Provided text:
((

When I met Dita Zupovich-Sperling, to photograph her portrait and also make a film, I discovered the story of my father’s first wife. Dita had met the woman my father had lost. He actually lost her before she was killed, because became mentally unwell. So Dita, who is 101 years old and remembers everything, is just one example of how this process has helped me discover my own roots.

KL: This project sounds a little bit like reversed dementia. Instead of forgetting things about yourself, you are unforgetting them.

MS: Exactly. One could also call this reverse engineering – like when a US aircraft falls into Russian hands, they try to understand how it was made. I like this concept a lot, actually, my new project is called exactly that – ‘Reverse Photographing’.

A very disturbing factor that accompanied my research was that I had no photos (except one made in Vilkaviškis before the war) to support my imagination and understanding. Everything was burned, left behind, gone with the wind. In this new project, I intend to realise my research in photos. I will create the photos and rebuild the pictorial history of my family. It will consist of a combination of different layers and technologies that together will assemble the missing images. I intend to go to Lithuania and photograph the original places, the cities and villages, streets and houses where my family lived. I will use digital technology and Artificial Intelligence to create photos from daily life scenes, like the birth of a child, weddings, and street life to extreme Holocaust-oriented events like the daily life of the ghetto to deportation and execution where I know that my parents were.

KL: Last question. When you came to Lithuania for the first time, what impression did you have of us understanding, or rather trying to understand, the past?

MS: When Daiva spoke to me about this issue of ‘as a journal’, she described memory as a battlefield. I would like to suggest instead that the collision of the narratives is the real battlefield. The difference in memories of the same event is, so to say, a conflict.

History is always written in at least two versions. Lithuanians talk about Soviet trauma yet call the Shoah ‘Nazi occupation’. In my narrative, it is quite the opposite, since the Soviets saved the rest of the Jews. They also punished a few of the perpetrators, including the murderers of my grandfather. I consider myself to be Lithuanian, just as you are, only my family was kicked out of the country. I am sure, as a Lithuanian, that the Nazi occupation was the worst and darkest period in Lithuanian history. Other Lithuanians are certain that it was a good period, and some perpetrators are still honoured officially because they were anti Soviet, regardless of the fact that their hands were washed with Jewish blood, Lithuanian Jewish blood. It is my blood and my memory. My mother saw her father dragged out of their home, and when I was born, this memory was inside me. I should not have known it, but I cannot escape it. This is what is so strong about memory. It is in our cells.

When the memory is traumatic, one should look the trauma in the face. Again, the guarantee of identity and survival is the narrative. What to do when the memory is hidden, like in my case? Well, take the mask off, but don’t fall into hatred. Hatred is a poison that will poison the hater themself. Yet, it is the memory that we have to preserve to make a better world. How naive we are! Just look the truth in the eyes and don’t call it a ‘complex history’ because Jew-hatred is not complex at all. Xenophobia is straightforward energy.

One of the ways to make the world better is through education, and nothing touches people’s hearts more effectively than art. No one is born with hatred towards others because of their skin colour, religion or sexual identity. It is the education, the narrative that causes it. If so, it is also possible to counter those narratives by educating people to love, appreciate and respect each other, and that is what art can do.

I saw, during my visit to Lithuania, many young people who want to learn and understand. They wanted to listen. I have stayed in contact with some of them. I am committed to building that bridge even if the water underneath is troubled.

This article appears in full in MEMORY AS A JOURNAL, NO. 5.

))

[Collected data entries]
((

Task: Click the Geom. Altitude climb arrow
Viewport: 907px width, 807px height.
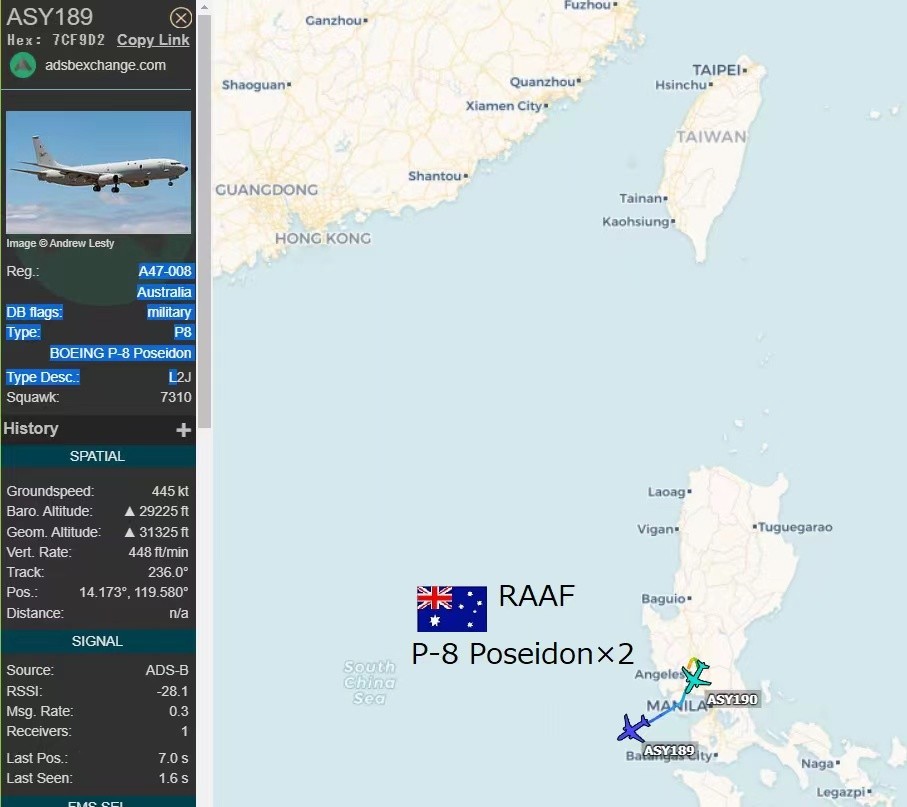Action: point(130,532)
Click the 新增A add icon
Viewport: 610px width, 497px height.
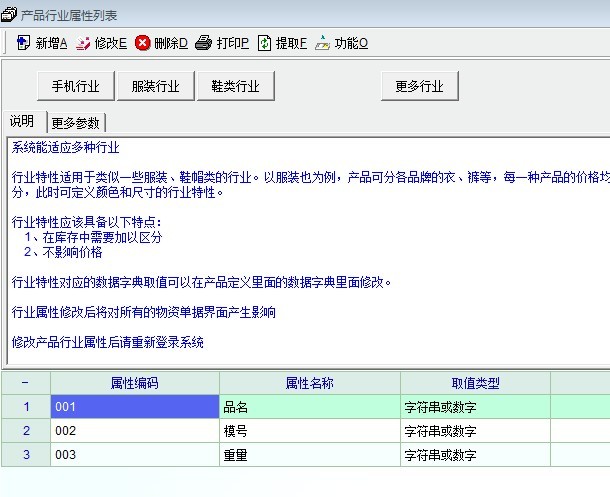(24, 43)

))

What you need to do:
1. Answer these questions about the interview:
(a) How old is Dita Zupovich-Sperling?
(b) What is the new project called?
(c) In which place was the only photo from before the war made?
2. Transcribe the interview word for word, everything from "When I met Dita" down to "that – ‘Reverse Photographing’.".
Work only from the interview.

Your responses:
1.
(a) 101 years old
(b) 'Reverse Photographing'
(c) Vilkaviškis

2.
When I met Dita Zupovich-Sperling, to photograph her portrait and also make a film, I discovered the story of my father’s first wife. Dita had met the woman my father had lost. He actually lost her before she was killed, because became mentally unwell. So Dita, who is 101 years old and remembers everything, is just one example of how this process has helped me discover my own roots.

KL: This project sounds a little bit like reversed dementia. Instead of forgetting things about yourself, you are unforgetting them.

MS: Exactly. One could also call this reverse engineering – like when a US aircraft falls into Russian hands, they try to understand how it was made. I like this concept a lot, actually, my new project is called exactly that – ‘Reverse Photographing’.